Doctor Esselstyn was trained as a surgeon at the Cleveland Clinic and at St. George’s
Hospital in London. In 1968, as an Army surgeon in Vietnam, he was awarded the
Bronze Star.
Dr. Esselstyn has been associated with the Cleveland Clinic since 1968. During that
time, he has served as President of the Staff and as a member of the Board of
Governors. In 1991, Dr. Esselstyn served as President of the American Association of
Endocrine Surgeons, That same year he organized the first National Conference on the
Elimination of Coronary Artery Disease through a low fat vegan diet. Over his career he
has received numerous prestigious rewards, and he has authored over 150 scientific
publications.
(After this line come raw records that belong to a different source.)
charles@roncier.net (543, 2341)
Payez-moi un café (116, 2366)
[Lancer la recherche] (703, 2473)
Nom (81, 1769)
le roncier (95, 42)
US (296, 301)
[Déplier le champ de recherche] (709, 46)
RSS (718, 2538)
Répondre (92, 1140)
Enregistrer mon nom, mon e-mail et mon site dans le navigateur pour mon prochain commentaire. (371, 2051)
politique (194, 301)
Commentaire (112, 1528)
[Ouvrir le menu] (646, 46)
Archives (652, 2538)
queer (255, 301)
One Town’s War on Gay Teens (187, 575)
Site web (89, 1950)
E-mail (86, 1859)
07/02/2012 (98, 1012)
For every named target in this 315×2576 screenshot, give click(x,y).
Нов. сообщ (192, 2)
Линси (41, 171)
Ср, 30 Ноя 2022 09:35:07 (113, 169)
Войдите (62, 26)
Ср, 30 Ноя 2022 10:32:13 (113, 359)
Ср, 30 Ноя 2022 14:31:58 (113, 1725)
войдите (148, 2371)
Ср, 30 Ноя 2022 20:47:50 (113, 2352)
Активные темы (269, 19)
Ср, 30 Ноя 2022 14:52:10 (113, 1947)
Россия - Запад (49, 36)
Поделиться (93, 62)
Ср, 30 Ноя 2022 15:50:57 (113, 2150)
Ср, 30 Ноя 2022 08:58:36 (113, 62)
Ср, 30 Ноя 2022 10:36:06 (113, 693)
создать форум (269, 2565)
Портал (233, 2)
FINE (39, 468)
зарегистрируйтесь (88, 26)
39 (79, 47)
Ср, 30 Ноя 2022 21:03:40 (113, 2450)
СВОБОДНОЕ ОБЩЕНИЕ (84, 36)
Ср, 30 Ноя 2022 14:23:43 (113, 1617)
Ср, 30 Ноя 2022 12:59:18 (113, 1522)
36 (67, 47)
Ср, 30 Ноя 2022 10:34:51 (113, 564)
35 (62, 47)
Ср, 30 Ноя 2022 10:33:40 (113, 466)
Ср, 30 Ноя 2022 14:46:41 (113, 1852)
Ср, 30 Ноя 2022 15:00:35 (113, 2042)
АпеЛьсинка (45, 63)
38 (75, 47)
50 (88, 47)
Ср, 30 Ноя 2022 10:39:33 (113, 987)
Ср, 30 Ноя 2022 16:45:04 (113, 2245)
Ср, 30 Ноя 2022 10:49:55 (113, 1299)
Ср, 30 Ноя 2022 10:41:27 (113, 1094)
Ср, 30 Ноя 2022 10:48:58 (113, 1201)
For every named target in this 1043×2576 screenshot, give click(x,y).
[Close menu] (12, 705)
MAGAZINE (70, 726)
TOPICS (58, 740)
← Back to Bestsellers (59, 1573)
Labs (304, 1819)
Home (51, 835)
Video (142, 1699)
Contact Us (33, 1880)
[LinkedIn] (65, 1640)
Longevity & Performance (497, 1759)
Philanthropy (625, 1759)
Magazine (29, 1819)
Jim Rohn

In 1995 he published his benchmark long-term nutritional research
arresting and reversing coronary artery disease in severely ill patients. That same study
was updated at 12 years and reviewed beyond twenty years in his book, Prevent and
Reverse Heart Disease, making it one of the longest longitudinal studies of its type. In
July of 2014 he reported the experience of 198 participants seriously ill with
cardiovascular disease. During 3.7 years of follow up of those adherent to the program,
99% avoided further major cardiac events. Dr. Esselstyn presently directs the
cardiovascular prevention and reversal program through a plant-based diet at The
Cleveland Clinic Wellness Institute.